(Stored records)
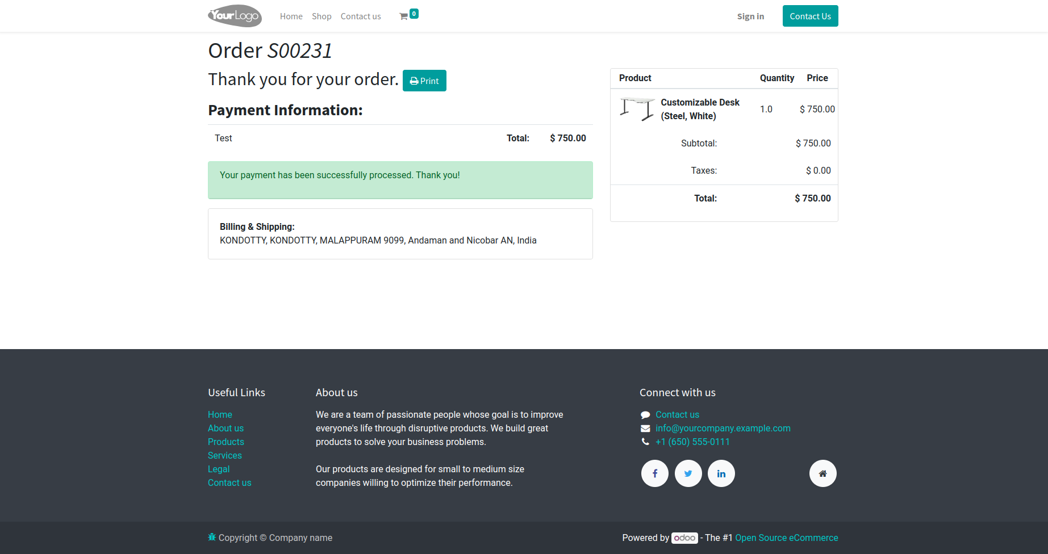This screenshot has width=1048, height=554.
Task: Follow the Open Source eCommerce link
Action: click(x=787, y=538)
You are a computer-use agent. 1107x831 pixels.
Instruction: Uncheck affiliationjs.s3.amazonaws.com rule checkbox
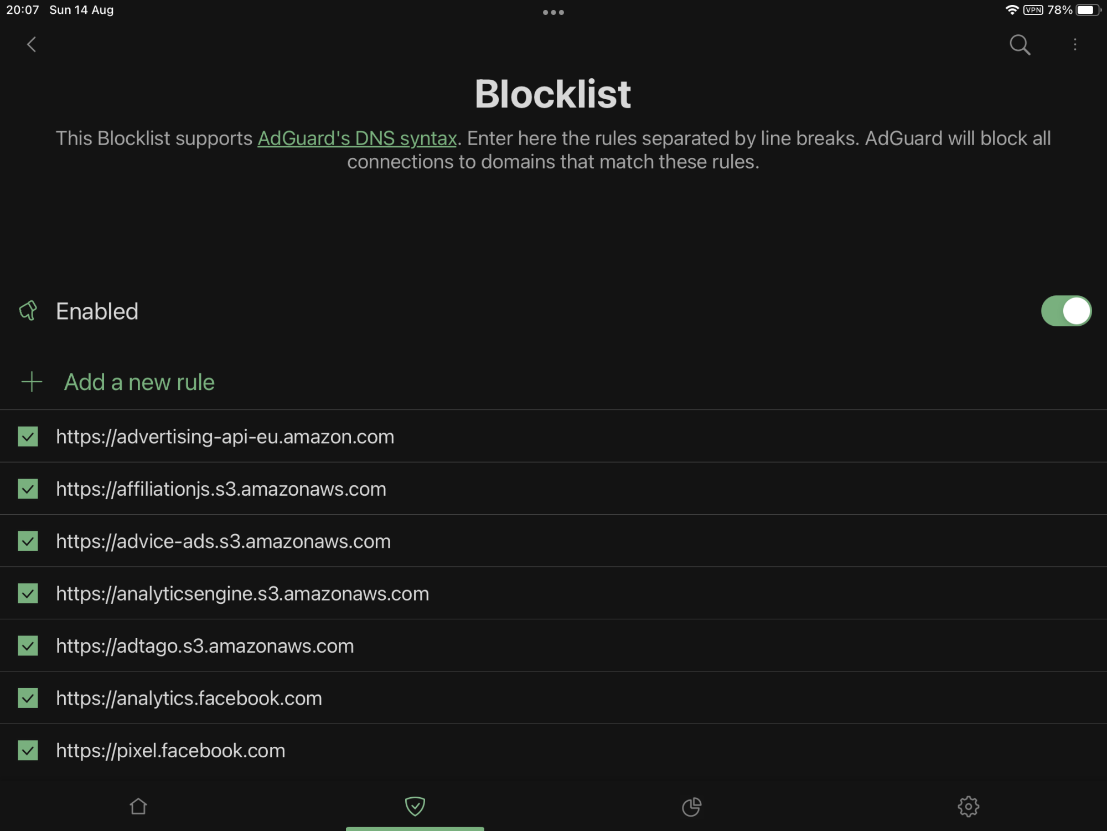point(28,489)
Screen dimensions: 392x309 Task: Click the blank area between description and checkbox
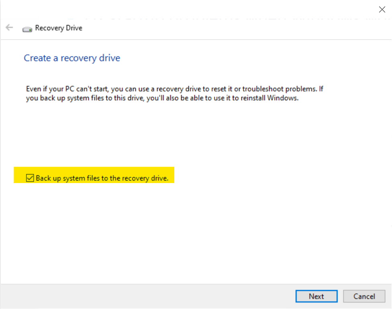tap(161, 133)
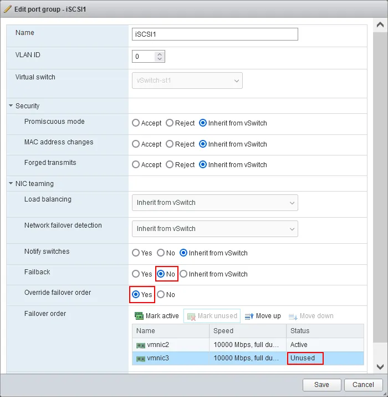Viewport: 388px width, 397px height.
Task: Click the vmnic2 network adapter icon
Action: tap(141, 345)
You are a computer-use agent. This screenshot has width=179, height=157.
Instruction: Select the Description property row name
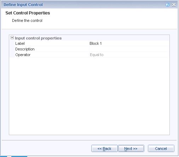(x=25, y=49)
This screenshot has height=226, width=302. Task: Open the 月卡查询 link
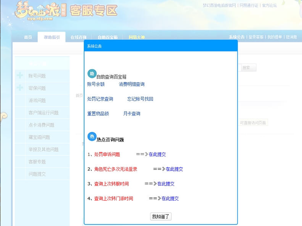(131, 114)
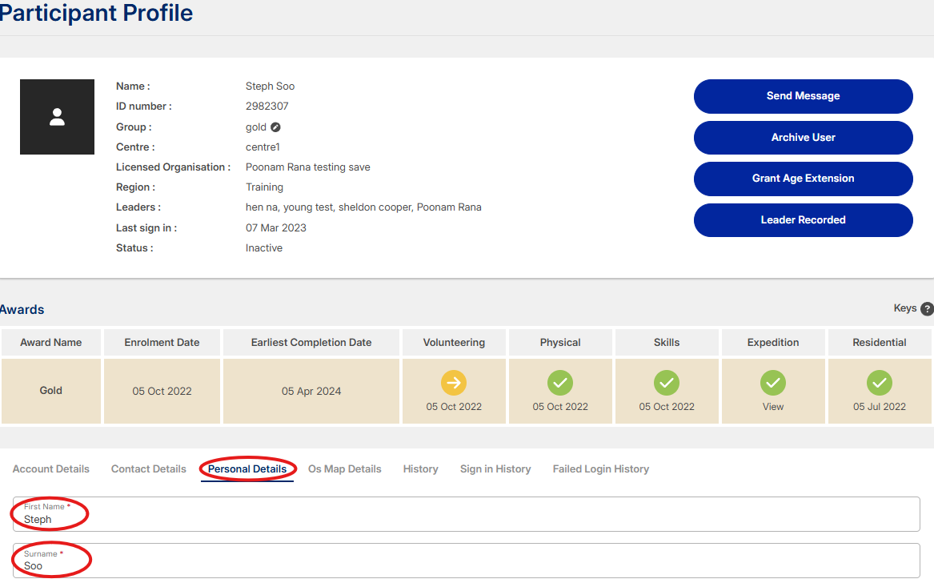Open the Contact Details tab

(x=149, y=469)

Exercise directions:
Among the lines above, which ones hold the string "computer"? Show them.

Written reply:
You are a computer-use agent. 1107x831 pixels.
You are a computer-use agent. This screenshot has width=179, height=157.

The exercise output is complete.